YOUR OBJECTIVE:
Only lines holding "computer" are wanted; copy each of them from the records below.

Dataset entries:
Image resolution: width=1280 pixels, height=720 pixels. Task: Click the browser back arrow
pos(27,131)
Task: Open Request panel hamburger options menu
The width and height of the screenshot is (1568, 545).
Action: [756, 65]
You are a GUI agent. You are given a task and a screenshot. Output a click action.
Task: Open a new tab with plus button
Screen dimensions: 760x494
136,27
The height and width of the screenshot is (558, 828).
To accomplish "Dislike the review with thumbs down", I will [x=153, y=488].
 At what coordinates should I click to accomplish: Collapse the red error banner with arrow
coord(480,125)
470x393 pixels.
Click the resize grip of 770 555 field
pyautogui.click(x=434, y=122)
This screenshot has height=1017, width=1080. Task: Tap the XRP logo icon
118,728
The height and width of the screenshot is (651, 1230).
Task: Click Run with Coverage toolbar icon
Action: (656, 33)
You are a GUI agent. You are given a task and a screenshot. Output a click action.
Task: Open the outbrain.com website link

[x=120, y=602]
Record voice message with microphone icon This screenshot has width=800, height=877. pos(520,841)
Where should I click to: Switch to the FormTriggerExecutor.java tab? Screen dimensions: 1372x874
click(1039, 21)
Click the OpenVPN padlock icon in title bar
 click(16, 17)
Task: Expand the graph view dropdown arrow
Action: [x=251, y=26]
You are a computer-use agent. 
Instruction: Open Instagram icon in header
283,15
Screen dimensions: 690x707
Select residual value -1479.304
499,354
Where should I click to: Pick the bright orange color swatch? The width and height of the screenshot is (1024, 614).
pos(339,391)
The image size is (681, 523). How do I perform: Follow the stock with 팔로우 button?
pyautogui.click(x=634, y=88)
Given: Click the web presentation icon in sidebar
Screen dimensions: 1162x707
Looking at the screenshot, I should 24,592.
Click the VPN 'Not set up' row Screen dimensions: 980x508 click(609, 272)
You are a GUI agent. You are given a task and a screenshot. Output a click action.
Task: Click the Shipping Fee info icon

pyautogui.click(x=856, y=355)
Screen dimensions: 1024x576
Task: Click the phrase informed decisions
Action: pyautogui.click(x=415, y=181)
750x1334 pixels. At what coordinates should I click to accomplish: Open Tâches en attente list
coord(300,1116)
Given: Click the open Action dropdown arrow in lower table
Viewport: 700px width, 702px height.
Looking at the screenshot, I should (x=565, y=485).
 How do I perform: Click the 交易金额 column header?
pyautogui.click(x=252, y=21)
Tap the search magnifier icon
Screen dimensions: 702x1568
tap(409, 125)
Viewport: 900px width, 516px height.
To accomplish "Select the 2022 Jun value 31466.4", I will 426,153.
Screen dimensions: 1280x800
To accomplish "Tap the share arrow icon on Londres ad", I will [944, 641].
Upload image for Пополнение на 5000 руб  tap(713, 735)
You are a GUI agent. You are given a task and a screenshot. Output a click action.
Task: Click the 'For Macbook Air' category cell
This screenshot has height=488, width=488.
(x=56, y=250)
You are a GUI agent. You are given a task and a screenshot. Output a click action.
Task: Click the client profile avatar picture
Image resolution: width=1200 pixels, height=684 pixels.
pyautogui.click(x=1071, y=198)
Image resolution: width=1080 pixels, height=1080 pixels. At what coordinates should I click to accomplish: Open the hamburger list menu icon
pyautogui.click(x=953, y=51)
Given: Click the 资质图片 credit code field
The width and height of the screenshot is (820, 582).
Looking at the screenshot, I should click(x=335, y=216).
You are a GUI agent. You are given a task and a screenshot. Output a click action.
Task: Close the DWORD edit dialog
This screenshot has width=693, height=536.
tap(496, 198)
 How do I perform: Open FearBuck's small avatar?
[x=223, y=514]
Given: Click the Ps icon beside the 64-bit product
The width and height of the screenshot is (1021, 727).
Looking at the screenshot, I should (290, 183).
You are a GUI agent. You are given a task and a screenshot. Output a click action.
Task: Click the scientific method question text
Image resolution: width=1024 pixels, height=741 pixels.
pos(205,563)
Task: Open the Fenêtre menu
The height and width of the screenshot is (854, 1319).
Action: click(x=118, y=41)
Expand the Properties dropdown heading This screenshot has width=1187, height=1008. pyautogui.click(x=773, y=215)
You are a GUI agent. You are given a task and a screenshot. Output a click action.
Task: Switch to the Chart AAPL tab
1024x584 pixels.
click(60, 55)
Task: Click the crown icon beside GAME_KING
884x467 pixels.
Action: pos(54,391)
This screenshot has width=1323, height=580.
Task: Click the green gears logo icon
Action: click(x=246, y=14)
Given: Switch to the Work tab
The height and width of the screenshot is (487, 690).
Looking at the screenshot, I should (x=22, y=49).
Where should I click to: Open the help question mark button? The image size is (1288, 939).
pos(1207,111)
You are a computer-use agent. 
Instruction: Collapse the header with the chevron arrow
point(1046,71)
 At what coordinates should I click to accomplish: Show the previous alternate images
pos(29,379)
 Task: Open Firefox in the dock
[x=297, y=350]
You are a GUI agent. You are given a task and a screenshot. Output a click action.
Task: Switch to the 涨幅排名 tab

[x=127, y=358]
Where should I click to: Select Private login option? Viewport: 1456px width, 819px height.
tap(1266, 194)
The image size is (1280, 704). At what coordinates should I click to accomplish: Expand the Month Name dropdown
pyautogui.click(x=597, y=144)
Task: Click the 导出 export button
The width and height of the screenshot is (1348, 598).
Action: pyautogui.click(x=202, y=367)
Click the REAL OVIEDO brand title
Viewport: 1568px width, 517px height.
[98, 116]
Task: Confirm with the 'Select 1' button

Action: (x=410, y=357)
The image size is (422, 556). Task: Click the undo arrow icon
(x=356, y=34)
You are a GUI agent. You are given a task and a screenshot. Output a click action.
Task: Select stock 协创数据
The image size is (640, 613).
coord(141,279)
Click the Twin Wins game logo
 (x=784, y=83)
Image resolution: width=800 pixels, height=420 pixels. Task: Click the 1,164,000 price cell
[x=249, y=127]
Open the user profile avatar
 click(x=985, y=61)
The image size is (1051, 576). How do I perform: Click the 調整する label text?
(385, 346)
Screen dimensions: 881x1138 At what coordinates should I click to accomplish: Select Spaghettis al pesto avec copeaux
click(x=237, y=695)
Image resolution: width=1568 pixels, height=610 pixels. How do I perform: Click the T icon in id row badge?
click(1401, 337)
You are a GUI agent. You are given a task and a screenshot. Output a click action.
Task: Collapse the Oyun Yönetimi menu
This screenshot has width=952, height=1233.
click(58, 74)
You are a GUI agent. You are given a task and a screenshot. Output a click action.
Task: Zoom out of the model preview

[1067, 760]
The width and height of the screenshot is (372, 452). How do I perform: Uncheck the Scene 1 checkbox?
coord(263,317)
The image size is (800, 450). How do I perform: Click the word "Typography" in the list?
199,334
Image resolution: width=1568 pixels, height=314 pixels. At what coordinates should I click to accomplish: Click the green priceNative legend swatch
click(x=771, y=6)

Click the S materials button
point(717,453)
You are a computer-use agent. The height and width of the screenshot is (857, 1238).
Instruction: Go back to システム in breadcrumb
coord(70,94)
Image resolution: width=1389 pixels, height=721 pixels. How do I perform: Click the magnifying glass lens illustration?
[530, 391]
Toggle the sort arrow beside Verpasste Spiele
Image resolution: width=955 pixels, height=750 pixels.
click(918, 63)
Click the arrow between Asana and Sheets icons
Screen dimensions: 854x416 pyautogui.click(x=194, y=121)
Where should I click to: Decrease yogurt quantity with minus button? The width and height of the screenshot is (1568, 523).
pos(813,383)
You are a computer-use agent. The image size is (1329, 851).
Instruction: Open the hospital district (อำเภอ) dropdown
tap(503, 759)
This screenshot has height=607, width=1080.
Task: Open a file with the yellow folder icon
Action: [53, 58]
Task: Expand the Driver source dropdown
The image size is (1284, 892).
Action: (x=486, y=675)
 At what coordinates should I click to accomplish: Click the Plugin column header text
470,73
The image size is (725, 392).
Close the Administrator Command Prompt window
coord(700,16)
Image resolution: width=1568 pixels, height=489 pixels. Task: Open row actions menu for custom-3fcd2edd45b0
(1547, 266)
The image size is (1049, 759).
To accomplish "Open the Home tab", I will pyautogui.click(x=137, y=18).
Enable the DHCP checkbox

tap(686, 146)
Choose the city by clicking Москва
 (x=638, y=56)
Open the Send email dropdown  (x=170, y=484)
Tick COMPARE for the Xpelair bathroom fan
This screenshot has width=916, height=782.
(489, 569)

TASK OUTPUT:
You are a computer-use agent. 
You are a computer-use agent. 
You are a computer-use agent. The height and width of the screenshot is (857, 1238).
You are a computer-use agent. The image size is (1329, 851).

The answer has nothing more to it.